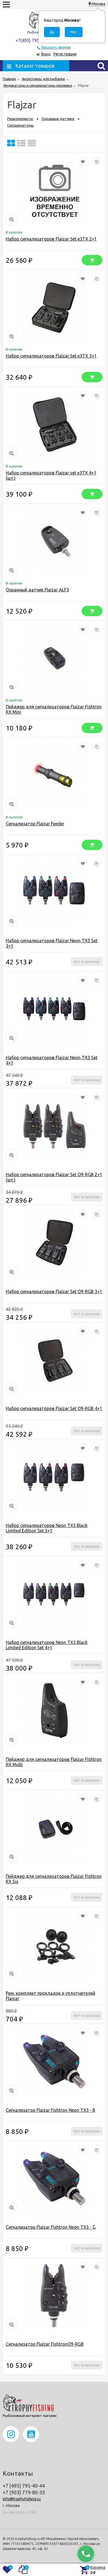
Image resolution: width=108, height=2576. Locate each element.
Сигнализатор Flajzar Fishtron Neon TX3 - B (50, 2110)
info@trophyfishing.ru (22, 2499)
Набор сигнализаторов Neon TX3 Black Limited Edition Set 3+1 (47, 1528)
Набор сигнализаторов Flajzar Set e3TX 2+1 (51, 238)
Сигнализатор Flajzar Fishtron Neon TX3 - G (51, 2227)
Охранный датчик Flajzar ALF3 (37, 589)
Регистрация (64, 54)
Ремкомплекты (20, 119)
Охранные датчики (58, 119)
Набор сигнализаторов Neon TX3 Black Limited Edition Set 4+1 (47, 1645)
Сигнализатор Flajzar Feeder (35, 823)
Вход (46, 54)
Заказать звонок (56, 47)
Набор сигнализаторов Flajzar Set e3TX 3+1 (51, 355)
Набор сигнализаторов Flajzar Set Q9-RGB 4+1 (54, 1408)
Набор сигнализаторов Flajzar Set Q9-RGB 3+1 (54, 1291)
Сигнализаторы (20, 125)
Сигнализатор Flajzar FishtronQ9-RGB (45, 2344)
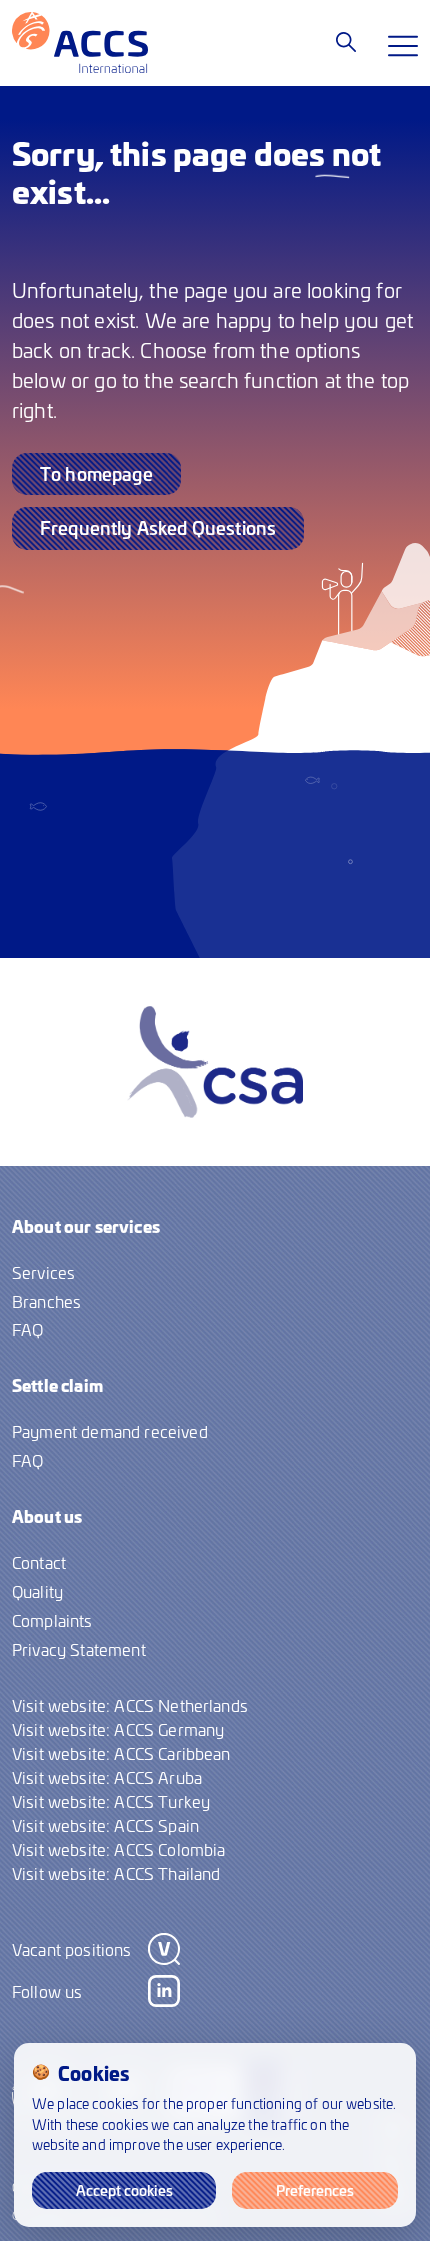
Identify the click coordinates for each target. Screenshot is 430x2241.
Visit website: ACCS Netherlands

★ ★ ★ ★ ★

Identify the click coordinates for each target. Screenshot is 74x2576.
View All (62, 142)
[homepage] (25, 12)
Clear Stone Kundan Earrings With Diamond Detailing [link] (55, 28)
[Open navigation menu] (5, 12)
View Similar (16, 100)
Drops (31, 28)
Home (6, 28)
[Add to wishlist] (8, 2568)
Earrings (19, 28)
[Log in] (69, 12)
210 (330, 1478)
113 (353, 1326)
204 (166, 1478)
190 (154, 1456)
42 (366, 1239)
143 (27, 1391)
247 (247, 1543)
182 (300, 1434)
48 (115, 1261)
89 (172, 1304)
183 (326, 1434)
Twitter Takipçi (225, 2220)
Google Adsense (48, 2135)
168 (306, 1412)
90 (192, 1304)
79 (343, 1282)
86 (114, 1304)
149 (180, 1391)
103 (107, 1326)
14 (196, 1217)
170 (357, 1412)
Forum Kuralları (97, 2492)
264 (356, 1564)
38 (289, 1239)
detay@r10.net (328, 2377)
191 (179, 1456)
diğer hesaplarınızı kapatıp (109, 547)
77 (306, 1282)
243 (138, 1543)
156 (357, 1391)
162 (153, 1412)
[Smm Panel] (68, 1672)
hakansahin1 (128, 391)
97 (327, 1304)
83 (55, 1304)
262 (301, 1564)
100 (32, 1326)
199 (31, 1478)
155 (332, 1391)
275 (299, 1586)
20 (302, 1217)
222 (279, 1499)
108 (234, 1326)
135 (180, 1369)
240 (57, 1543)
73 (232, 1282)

★ ★ ★ ★ ★

-- Task to carry out --
Each line of the listing above that includes the word "Neon" is to be counted, and only the total reported.

-- Response below --
4